Fuente: The Federalist: The Gideon Edition, eds. George W. Carey y James McClellan (Indianapolis: Liberty Fund, 2001), 442-451.
EN el curso de la anterior revisión de la Constitución, he tomado nota de la mayoría de las objeciones que han aparecido en su contra y me he esforzado por responder a ellas. Sin embargo, quedan algunos que no cayeron naturalmente bajo ninguna cabeza en particular o fueron olvidados en sus lugares apropiados. Estas cuestiones se debatirán a continuación; sin embargo, dado que el tema ha sido muy extenso, consultaré hasta ahora la brevedad para incluir todas mis observaciones sobre estos diversos puntos en un solo documento.
La más importante de las objeciones restantes es que el plan de la convención no contiene ninguna carta de derechos. Entre otras respuestas dadas a esto, se ha señalado en diferentes ocasiones que las constituciones de varios de los estados se encuentran en una situación similar. Añado que Nueva York es del número. Y sin embargo, las personas que en este estado se oponen al nuevo sistema, mientras profesan una admiración ilimitada por su constitución, se encuentran entre los partidarios más intransigentes de una declaración de derechos. Para justificar su celo en este asunto, alegan dos cosas: una es que, aunque la constitución de Nueva York no tiene un prefijo de declaración de derechos, sin embargo, contiene, en su cuerpo, varias disposiciones a favor de privilegios y derechos particulares que, en esencia, equivalen a lo mismo; la otra es que la Constitución adopta, en toda su extensión, el derecho común y el derecho estatutario de Gran Bretaña, por el cual muchos otros derechos, no expresados, están igualmente garantizados.

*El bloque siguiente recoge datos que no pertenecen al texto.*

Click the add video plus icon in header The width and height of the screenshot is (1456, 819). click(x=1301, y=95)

A la primera respondo que la Constitución propuesta por la convención contiene, así como la constitución de este Estado, varias de esas disposiciones.

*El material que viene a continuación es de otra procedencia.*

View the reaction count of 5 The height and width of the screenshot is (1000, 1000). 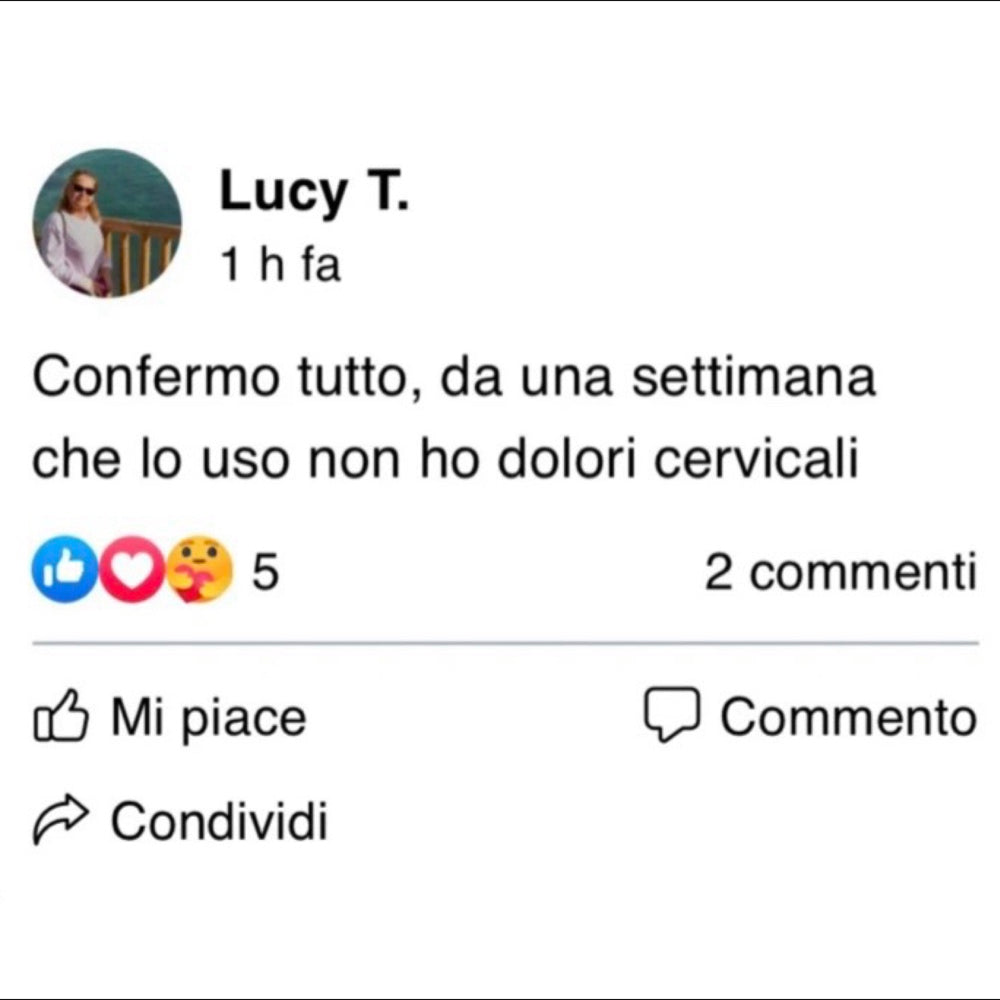coord(264,573)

Independientemente de los que se relacionan con la estructura del gobierno, encontramos lo siguiente: Artículo 1, sección 3, cláusula 7 – » La sentencia en casos de juicio político no se extenderá más allá de la destitución del cargo y la inhabilitación para ocupar y disfrutar de cualquier cargo de honor, confianza o ganancia bajo los Estados Unidos; pero la parte condenada, no obstante, será responsable y sujeta a acusación, juicio, sentencia y castigo de acuerdo con la ley. Artículo 9, inciso 2 del mismo artículo: «No se suspenderá el privilegio del recurso de hábeas corpus, a menos que en casos de rebelión o invasión la seguridad pública lo requiera.»Cláusula 3 -» No se aprobará ningún proyecto de ley o ley ex post facto. Cláusula 7 – » Los Estados Unidos no otorgarán ningún título nobiliario; y ninguna persona que ocupe un cargo de lucro o de confianza bajo ellos, sin el consentimiento del Congreso, aceptará ningún regalo, emolumento, cargo o título de ningún tipo, de ningún rey, príncipe o estado extranjero. Artículo III, sección 2, inciso 3: «El juicio de todos los delitos, excepto en los casos de destitución, será por jurado; y dicho juicio se celebrará en el Estado en que se hayan cometido dichos delitos; pero cuando no se cometa en ningún Estado, el juicio se celebrará en el lugar o los lugares que el Congreso haya ordenado por ley.»Sección 3 del mismo artículo -» La traición contra los Estados Unidos consistirá solo en imponer la guerra contra ellos, o en adherirse a sus enemigos, dándoles ayuda y consuelo. Nadie podrá ser condenado por traición, a menos que testifiquen dos testigos del mismo acto manifiesto o se confiesen en audiencia pública.»Y la cláusula 3 de la misma sección-» El Congreso tendrá el poder de declarar el castigo de la traición; pero ningún traidor de traición obrará corrupción de sangre, o confiscación, excepto durante la vida de la persona alcanzada.»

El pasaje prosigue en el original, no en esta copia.